Alison Gutrath of the In It Together program in Abbotsford was among the speakers March 7 at the Summit on Gun and Gang Violence in Ottawa. (Don Gutrath Photography)

Alison Gutrath of the In It Together program in Abbotsford was among the speakers March 7 at the Summit on Gun and Gang Violence in Ottawa. (Don Gutrath Photography)

Local gang prevention worker speaks at national conference

Alison Gutrath is community coordinator for In It Together program in Abbotsford

The community coordinator of the In It Together (IIT) program of Abbotsford Community Services was among the speakers at the Summit on Gun and Gang Violence in Ottawa on March 7.

Alison Gutrath shared the successes of the local program during the event hosted by the Ministry of Public Safety.

Gutrath works with an integrated team to disrupt the flow of young people into organized crime or gang.

IIT works with the John Howard Society, the Abbotsford Police, and the school district to support youth and their families with resisting or leaving gangs.

Since the program began in 2013, staff have provided prevention, intervention and re-entry support to 355 young adults ages 12 to 30 and more than 1,000 family members.

Participants usually spend more than a year in the program and there have been over 15,000 hours of one-to-one youth outreach work.

Gutrath’s speech highlighted some of the individual success stories of participants.

In one case, a youth who had been exposed to domestic violence and trauma had started dealing drugs. After his entire family worked with the program, he was ultimately advised to relocate for his own safety.

“This is an extreme case, but at the end of the day, he is alive, no longer dealing and not in jail,” Gutrath said.

Another participant was supported after he finished his sentence for gang-related crimes and was able to obtain his GED, find employment and housing.

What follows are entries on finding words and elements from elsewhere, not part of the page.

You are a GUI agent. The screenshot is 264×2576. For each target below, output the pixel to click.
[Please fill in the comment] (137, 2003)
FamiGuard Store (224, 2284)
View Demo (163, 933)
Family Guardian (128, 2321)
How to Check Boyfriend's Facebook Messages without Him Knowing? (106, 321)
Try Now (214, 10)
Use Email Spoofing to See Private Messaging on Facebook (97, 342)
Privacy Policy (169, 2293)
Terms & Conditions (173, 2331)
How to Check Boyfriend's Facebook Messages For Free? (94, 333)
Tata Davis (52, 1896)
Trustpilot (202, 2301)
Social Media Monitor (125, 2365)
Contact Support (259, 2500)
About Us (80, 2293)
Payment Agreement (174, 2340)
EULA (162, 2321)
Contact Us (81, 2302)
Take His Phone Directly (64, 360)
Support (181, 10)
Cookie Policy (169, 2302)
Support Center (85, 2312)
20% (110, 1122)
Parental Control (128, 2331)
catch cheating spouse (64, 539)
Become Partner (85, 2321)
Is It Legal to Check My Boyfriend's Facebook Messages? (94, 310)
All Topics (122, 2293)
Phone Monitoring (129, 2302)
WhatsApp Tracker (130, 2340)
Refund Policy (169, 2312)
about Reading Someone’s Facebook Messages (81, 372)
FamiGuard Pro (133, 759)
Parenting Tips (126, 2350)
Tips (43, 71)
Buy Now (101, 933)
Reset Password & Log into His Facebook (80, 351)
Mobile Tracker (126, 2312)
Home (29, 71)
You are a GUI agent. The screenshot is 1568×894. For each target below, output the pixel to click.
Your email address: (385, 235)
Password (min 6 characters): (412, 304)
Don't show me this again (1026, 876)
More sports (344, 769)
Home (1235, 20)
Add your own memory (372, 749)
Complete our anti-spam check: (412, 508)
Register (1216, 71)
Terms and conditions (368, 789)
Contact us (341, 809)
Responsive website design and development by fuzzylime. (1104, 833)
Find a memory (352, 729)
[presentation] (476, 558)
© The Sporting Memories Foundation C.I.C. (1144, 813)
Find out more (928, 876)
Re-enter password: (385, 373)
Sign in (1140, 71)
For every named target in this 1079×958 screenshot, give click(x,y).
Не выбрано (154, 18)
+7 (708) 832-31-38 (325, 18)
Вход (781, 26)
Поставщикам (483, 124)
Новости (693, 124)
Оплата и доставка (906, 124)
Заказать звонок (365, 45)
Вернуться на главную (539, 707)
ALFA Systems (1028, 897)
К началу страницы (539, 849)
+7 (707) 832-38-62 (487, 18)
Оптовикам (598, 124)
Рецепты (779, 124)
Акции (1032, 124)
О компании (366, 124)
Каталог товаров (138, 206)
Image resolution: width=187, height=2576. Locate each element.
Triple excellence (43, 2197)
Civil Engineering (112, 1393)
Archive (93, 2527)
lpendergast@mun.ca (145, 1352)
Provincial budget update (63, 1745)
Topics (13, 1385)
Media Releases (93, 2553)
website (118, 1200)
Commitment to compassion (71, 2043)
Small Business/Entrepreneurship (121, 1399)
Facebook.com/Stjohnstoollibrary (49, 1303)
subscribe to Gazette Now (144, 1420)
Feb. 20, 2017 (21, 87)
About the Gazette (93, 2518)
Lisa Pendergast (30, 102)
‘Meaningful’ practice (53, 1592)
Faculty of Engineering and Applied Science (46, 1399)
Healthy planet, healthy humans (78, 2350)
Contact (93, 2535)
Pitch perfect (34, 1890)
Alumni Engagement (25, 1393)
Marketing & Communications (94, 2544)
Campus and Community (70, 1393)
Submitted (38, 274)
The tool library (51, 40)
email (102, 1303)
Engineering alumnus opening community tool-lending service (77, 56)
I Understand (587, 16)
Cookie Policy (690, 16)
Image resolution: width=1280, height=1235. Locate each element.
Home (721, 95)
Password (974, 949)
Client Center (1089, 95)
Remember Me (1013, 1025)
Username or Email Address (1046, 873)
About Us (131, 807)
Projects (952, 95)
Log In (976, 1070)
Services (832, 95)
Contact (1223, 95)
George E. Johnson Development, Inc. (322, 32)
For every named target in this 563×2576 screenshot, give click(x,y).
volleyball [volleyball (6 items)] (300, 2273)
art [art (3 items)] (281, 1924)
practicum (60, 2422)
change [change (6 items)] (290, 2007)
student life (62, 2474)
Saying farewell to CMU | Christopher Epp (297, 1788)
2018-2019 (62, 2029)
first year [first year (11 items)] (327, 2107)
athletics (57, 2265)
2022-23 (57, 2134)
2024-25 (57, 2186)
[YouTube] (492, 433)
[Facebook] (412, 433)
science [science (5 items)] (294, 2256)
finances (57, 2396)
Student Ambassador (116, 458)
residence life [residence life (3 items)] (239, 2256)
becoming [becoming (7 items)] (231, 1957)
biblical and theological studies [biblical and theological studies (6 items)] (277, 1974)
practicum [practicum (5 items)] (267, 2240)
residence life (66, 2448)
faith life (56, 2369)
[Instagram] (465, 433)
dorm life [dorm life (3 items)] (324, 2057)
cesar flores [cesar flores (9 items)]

Now a parent, he gives complete credit to the program for helping him avoid getting roped back into gang life. Overall, formal evaluations have shown a 54 per cent decrease in total risk scores among participants.

Gutrath acknowledges that there is still a lot of work to be done around the Lower Mainland gang conflict.

“We’re in a peak time for gang violence. Changing attitudes and risk factors for youth, along with community perceptions in the shorter term, can lead to reduced gang activity in the long term.”

The client base for IIT is diverse with South Asian (64 per cent) and Aboriginal (22 per cent) clients. Several staff members are fluent in Punjabi so they can offer culturally specific support to youth and family members.

“Our successes are when young adults don’t make the news for crime and we measure positive actions such as finishing high school, staying out of jail and changing attitudes towards gangs,” Gutrath said.

A common concern in presentations and round table discussions at the summit was the lack of sustained funding for several prevention programs across Canada.

While the federal government announced $327.6 million in funding for anti-gun and gang initiatives in November 2017 at a Surrey press conference, the process for applying for the funding has been unclear.

Currently, In It Together, has not secured funding to continue after the five-year mark in September.

“September is our busiest time as youth go back to school and even a small interruption in our services will set us back considerably,” Gutrath said.

In the meantime, referrals are still being accepted and staff are supporting youth and families to meet their goals over the next six months.

Gutrath is hopeful the summit has reinforced the importance of preventive measures like the In It Together program.